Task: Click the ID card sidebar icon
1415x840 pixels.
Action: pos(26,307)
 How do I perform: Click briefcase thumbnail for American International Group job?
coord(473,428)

__________

Please give a word-for-word repetition of the lines from the one containing "1415x840 pixels." through the last line of the data above, including both, and nothing besides.

YOUR SOLUTION:
1415x840 pixels.
Action: pos(26,307)
 How do I perform: Click briefcase thumbnail for American International Group job?
coord(473,428)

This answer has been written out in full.